- SHORT TASK:
Gather each line of the material that contains the string "icon" and copy those lines in full. Match case exactly.

- Element and text location data:
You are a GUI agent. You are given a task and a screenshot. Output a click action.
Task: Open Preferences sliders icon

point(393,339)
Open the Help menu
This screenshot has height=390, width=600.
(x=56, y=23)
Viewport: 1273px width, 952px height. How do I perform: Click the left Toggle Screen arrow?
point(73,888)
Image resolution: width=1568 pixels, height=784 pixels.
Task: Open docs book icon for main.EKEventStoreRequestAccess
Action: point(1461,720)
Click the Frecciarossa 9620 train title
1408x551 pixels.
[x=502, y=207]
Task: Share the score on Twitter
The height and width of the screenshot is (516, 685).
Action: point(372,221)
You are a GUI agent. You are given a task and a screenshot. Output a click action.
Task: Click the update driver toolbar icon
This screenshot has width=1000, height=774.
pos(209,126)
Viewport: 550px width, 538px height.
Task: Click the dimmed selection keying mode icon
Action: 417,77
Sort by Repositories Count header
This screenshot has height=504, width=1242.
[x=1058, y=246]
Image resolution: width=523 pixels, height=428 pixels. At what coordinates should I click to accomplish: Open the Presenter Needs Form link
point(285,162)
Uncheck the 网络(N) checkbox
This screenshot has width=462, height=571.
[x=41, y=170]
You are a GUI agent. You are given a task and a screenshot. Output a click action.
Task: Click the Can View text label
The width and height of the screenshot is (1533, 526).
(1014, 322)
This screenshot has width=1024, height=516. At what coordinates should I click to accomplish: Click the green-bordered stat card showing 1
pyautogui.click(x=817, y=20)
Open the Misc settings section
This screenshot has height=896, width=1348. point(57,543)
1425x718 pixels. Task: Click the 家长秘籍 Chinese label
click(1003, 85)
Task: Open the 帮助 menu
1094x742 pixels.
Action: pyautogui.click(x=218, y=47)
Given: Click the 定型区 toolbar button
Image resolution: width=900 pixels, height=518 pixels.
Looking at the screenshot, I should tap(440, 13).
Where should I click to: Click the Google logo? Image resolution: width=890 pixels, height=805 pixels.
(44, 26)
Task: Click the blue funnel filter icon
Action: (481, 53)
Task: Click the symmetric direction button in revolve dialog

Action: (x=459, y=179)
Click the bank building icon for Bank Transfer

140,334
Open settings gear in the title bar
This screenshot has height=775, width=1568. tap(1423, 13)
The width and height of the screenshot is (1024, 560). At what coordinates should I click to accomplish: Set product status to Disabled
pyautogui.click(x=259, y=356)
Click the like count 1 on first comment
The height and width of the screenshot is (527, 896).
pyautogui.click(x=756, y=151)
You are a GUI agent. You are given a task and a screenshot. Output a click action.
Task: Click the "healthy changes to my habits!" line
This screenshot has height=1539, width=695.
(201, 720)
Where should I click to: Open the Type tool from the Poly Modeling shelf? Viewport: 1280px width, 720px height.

- SOLUTION TO THIS PROBLEM:
Task: Open Preferences sliders icon
Task: Open docs book icon for main.EKEventStoreRequestAccess
Task: Click the update driver toolbar icon
Task: Click the dimmed selection keying mode icon
Task: Click the blue funnel filter icon
Click the bank building icon for Bank Transfer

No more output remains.